My Final Blog - About Blogging

It’s been an interesting journey blogging in this class. While hesitant to attempt the venture at first, I’ve come to appreciate its value as a reflective tool. Just as scholars continually argue, writing forces one to create structured and articulate thoughts, and blogging has allowed me to tap into this learning resource in order to formulate sometimes intricate and sometimes purely reactionary ideas about the assigned readings for this class. Although it didn’t seem that we utilized the tool to its greatest potential (that is, we didn’t feed off each other’s writings), knowing that someone somewhere just might read my blog forced me to really try to make my ideas coherent. Perhaps I changed someone’s ideas with my blogs. I like to think I did, at least.

At times it was difficult for me to stream together articulate ideas about the readings we did for class, but at other times it came as easy to me as simply talking about what I’d read. In either case, blogging forced me to reflect on what I’d read in a coherent fashion, which then triggered more in-depth and critical thinking about the topics. Furthermore, as I was forced to reflect upon the readings before joining the class discussion about them, my blogs helped me bring different ideas to the table, ideas that I’d already been stewing over in front of my computer monitor.

Perhaps the most poignant idea I have benefited from reading and discussing in this class has been about the evolution of literacy technologies. From Ong’s argument that writing transforms human consciousness through Goody’s ideas about lists serving as advanced organizational tools, to Baron’s thought-invoking essay on the stages of literacy technologies “From Pencils to Pixels” and on through Charney’s postulation about the psychological effects of hypertext on reading and writing processes, I learned that although the majority might shy away from and be wary about emerging literacy technologies, we eventually adopt and adapt them to our literacy developments. In fact, it could be argued that different literary genres arise from these advancements.

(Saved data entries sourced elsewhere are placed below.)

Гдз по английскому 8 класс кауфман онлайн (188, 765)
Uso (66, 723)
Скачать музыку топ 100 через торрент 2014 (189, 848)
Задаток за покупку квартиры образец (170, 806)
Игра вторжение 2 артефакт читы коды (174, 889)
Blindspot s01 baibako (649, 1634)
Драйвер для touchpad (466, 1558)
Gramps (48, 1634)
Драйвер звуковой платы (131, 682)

The blog, for instance, is becoming more and more esteemed as a valid means for academic discourse and collaboration. I’ve read a book comprised entirely of e-mails this semester, and last year I wrote a creative piece using the electronic messaging system as my genre. Indeed, Ong, Goody, Baron, and Charney have allowed me to be a bit less cynical toward technology, and their ideas, in conjunction with blogging in this class have shifted my attitude to embrace technology as the next step toward greater, more intricate and more sophisticated literacy skills in mine and future generations.

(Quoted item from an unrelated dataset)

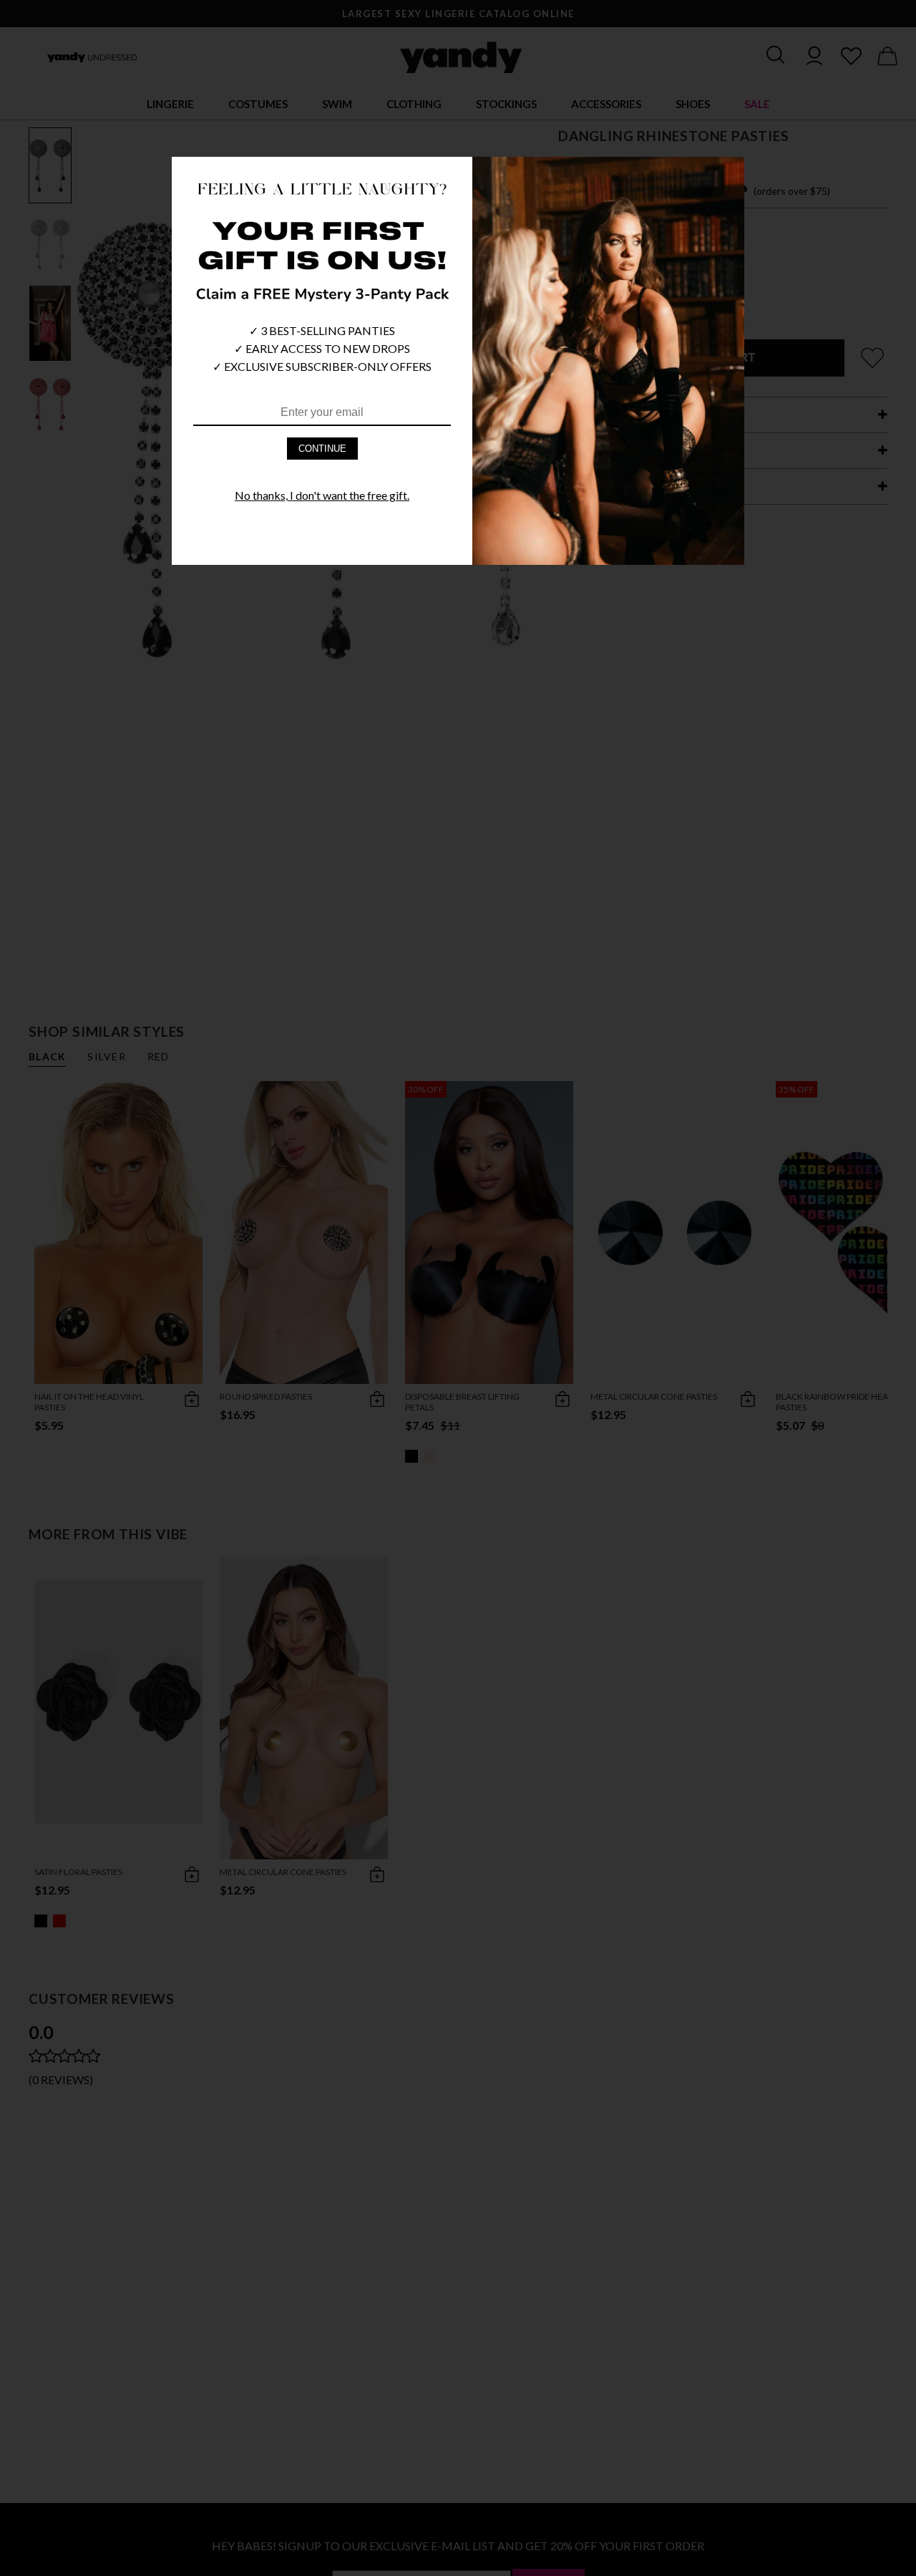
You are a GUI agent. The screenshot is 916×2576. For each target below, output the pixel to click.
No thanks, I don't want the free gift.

While I’m still not completely sold on blogging, at least I can now say I have experience doing it. It’s inevitable that I will come in contact with the exercise again, as blogging has become a worldwide phenomenon, a web of sometimes fleeting and sometimes revolutionary ideas that can influence any one at any place at any time. Blogging was useful for this course, so I hope I can learn to utilize its worth in other aspects of my life.